噂などでは聞いたことはあるものの、とても信じられなかっただけに、感動は小さくなかったのだ。
「どうする、翠お姉さま? もっと近付いてみる?」
「これ以上近付いたら絶対バレ――聞いといて先に行くなよ!」
「〜〜〜〜〜〜っ!!」
先走った蒲公英に小走りで近付き、げんこつを落とす翠。
声を出させないように加減はしたようだが、痛いものは痛い。
それでも、蒲公英は涙目にながらも、前に進んだ。
どうやら、痛みより好奇心が勝ったようだ。
因みに。
今現在、二人が行っているのは、簡易的な隠密だ。
言い換えれば、――どちらかといえば、こちらが正確だが――覗きである。
やることがなく退屈だった蒲公英は、昨日牡丹が翠に言った、天の御遣いを見とけ、というのを聞きつけ――翠本人に聞いたのだが――それを決行したのである。
流石は牡丹の姪、と言うべきだろうか。
凄まじい行動力を持ち併せていたのだった。
「……だ」
「え? なんか言った?」
後ろで翠がぼそり、と呟いた言葉を聞き取れず、聞き直す蒲公英。
……さっきから常に、蒲公英が前を行き、後ろから翠が付いて来ている状態である。
「……無理だ」
「どうしてっ! やっとここまで来た……の、に」
翠の諦めを含んだ言葉に、後ろを振り向いて抗議しようとする蒲公英だったが、翠の顔を見て、声を萎ませていく。
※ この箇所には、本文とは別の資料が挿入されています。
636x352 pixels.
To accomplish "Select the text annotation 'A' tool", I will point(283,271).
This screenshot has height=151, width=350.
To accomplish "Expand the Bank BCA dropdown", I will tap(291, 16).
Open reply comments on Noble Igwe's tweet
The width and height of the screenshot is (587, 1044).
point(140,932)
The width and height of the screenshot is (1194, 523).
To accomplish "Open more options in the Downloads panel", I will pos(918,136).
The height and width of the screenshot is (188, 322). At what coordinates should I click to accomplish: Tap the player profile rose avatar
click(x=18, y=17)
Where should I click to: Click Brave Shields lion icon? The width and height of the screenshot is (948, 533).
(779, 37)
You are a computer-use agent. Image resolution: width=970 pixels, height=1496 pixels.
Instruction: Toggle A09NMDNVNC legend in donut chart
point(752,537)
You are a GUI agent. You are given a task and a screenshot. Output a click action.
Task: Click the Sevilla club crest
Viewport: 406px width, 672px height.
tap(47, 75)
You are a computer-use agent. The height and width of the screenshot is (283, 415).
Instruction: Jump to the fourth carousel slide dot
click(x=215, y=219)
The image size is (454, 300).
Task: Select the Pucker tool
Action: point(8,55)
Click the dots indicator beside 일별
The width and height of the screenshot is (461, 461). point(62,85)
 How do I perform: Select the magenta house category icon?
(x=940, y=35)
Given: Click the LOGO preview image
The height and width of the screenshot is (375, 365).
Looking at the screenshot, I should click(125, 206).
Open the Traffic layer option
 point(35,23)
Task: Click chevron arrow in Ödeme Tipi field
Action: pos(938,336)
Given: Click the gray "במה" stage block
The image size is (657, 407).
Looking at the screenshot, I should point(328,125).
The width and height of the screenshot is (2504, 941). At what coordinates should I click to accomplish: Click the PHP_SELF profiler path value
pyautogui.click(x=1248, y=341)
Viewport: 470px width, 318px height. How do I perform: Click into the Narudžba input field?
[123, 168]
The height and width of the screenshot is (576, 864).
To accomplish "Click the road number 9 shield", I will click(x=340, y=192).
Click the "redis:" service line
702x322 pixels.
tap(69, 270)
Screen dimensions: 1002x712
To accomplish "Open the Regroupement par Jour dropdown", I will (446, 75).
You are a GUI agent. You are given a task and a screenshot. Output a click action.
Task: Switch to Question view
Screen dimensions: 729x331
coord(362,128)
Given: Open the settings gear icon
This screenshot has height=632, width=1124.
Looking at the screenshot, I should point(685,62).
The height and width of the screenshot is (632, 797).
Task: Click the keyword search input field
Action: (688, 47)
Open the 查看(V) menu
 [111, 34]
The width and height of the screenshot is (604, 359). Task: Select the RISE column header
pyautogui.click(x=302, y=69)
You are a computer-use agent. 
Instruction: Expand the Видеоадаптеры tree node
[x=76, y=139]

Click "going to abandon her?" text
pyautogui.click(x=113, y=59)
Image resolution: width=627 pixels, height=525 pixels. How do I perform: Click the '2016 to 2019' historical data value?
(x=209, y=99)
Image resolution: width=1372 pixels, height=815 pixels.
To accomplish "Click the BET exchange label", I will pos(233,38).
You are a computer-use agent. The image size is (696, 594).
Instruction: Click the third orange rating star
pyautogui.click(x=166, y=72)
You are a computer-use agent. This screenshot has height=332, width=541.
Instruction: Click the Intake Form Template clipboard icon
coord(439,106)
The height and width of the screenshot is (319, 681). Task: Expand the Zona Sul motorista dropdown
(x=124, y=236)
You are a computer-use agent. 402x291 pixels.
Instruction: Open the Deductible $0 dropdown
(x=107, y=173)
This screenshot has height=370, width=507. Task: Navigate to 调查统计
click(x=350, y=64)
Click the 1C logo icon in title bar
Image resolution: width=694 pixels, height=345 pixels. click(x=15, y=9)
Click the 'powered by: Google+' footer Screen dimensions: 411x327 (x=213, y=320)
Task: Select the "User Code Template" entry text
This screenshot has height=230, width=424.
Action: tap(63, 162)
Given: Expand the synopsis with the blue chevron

顔を真っ赤にしている翠の様子に純粋に驚き、声が出せなくなったのである。
が、すぐに切り替えすのが蒲公英である。
「あれ〜、もしかして翠お姉さま、天の御遣い様に、お・ね・つー?」
「なななっ何言ってんだ蒲公英! そんなわけあるか!」
「うんうん、分かってるよ。確かに格好いい人だったもんね」
「だから、違うって言ってんだろ!」
「これは伯母上様にも報告しないとね♪」
口元に手を当て、悪戯っぽく笑う蒲公英。
この後、翠は蒲公英に弄りに弄られ、半泣きになったらしい。
★ ★ ★
時は進み、2日後。
場所は金城のある執務室にて……。
Side 陽
『報告、シ水関の戦い。
先鋒、劉備軍の活躍により、関を守る敵軍を引き出す。
引き出された兵たちは、劉備軍が奇謀により、袁紹軍と激突。
その大将である華雄を劉備軍が将、張飛が撃破。
華雄は、命に別状はないものの、傷は深いため、戦線を離脱。
左翼の曹操軍は、袁紹軍の助けに入り、右翼の孫策軍は、関への一番乗りを果たす。
被害は、袁紹軍が中程度で劉備軍が少程度、他の軍はほぼ被害なし。
現在、虎牢関に向けて行軍中。
追記、翠が天の御遣い君に惚れたらしいわ。 馬騰 寿成』
「うわ、つまんねー」
そんなこと言うなって?
仕方ねーじゃん。
読み通りの展開になっちゃったんだからさぁ。
かゆーはすぐに熱くなる、(愛される)バカだから、挑発すりゃあ――同じく守る霞が強引に押さえつけねぇ限り――すぐ出てくる。
そう予測してたかんね。
ま、劉備軍が先鋒ってのは流石に予想外デス。
つか、母さんや。
別に追記はいらねぇよ。
そりゃあ、娘が男に興味を持ったことが喜ばしいかもしんねぇけどよ。
……あ、別に俺が男に見られてない、って訳じゃないぜ?
家族の一員で弟、っていう部類に入ってるだけだから。
だから、少なくとも浮わついた関係に発展することは皆無だね、うん。
話が逸れた。
まぁ、なんだ。
とりあえず、皆、頑張れ。
俺は応援してるぜ!
……うん、言いたいことはわかるよ。
そんなんでいいのか、だろ?
でもさ、しょうがないんだよ。
俺にはこれしか出来ないんだからさ。
なんてったって、動けないんだもの。
日常生活全般は出来るんだが、この戦の話になると、思考以外、何も出来なくなるんだよ。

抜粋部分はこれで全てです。